漆黒の隊服に身を包み、今夜の標的の元へ驚く速さで移動する銀の男と金の少年。
その速さは動物にしか見えないだろう。
雲がその男に負けない速さで移動し、切れ目から覗く満月。月明かりで明るくなったり雲で隠れて辺りが暗くなったり、まるでサーチライトを照らされているようだった。
これから行われる殺戮への危険信号なのか。
風は生暖かく強い。雨も降るかもしれない。雨は全ての痕跡を消してくれる。好都合だ。
森の中を野生動物のように移動してきた2人がついに立ち止まる。
「う゛ぉおおい!髪が邪魔だあぁぁ」
「風強いってわかってたなら、くくってこいよ、バカすぎるし。」
風はその長い銀糸を四方八方に散らす。ヴァリアークオリティも形無し。
同盟ファミリーの一つが、敵対するマフィアに情報を流していることが判明した挙げ句に、ボンゴレと同盟を
結んだのも最初からスパイする為であったことがわかった。
裏切り者には制裁を。
裏切りどころか、最初から裏切る前提で同盟を狙ってきた等、ボンゴレをバカにしているのもほどがある。
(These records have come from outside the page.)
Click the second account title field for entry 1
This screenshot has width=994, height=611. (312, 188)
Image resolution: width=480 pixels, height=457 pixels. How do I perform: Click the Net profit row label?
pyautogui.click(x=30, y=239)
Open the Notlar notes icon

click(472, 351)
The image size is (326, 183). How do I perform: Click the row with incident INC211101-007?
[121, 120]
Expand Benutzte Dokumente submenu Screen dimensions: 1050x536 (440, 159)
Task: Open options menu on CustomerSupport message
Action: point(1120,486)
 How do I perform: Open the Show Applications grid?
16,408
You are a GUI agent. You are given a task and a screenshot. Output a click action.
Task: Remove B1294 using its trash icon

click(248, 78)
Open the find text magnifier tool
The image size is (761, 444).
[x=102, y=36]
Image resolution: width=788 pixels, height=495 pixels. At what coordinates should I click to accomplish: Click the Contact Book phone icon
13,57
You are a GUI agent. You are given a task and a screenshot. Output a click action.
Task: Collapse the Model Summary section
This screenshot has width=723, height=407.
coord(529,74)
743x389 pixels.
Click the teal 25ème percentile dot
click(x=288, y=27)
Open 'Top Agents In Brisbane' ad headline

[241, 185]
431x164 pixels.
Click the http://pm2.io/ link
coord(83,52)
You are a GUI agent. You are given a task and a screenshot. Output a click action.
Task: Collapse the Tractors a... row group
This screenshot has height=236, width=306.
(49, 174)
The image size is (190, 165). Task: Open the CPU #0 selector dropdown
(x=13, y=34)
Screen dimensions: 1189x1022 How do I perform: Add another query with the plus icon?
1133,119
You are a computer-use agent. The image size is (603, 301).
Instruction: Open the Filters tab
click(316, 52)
標的の規模は大きいが、遣わされてきたのはスクアーロとベルだけ。
いや、2人いれば充分だろう。特殊暗殺部隊の中でも残虐非道な殺り方を選ぶあたりがボンゴレの怒り心頭具合が見てとれる。
今夜は標的マフィア内の野外パーティー。パーティーの内容は婚約披露だか結婚式だか2人は忘れたけど、どのみち血で血を洗うパーティーになるのだから覚えてなくてもいい。
「なんでカス鮫となんだよ。王子1人で充分だし。」
「うるせーぞぉ!髪が邪魔だあぁぁ゛!」
「お前がうるせーし。」
軽口を叩きながら、ナイフが飛び、剣が舞い、血が飛び交う。
「おい。殺されたくなかったら、アイツの頭をお前みたいにしろよ。」
目の前で男達が殺されていくのを腰を抜かして震えながら見ていた女にベルがナイフをちらつかせて、女の頭についていた見事な飾りがついた櫛をぬき、震える手に持たせる。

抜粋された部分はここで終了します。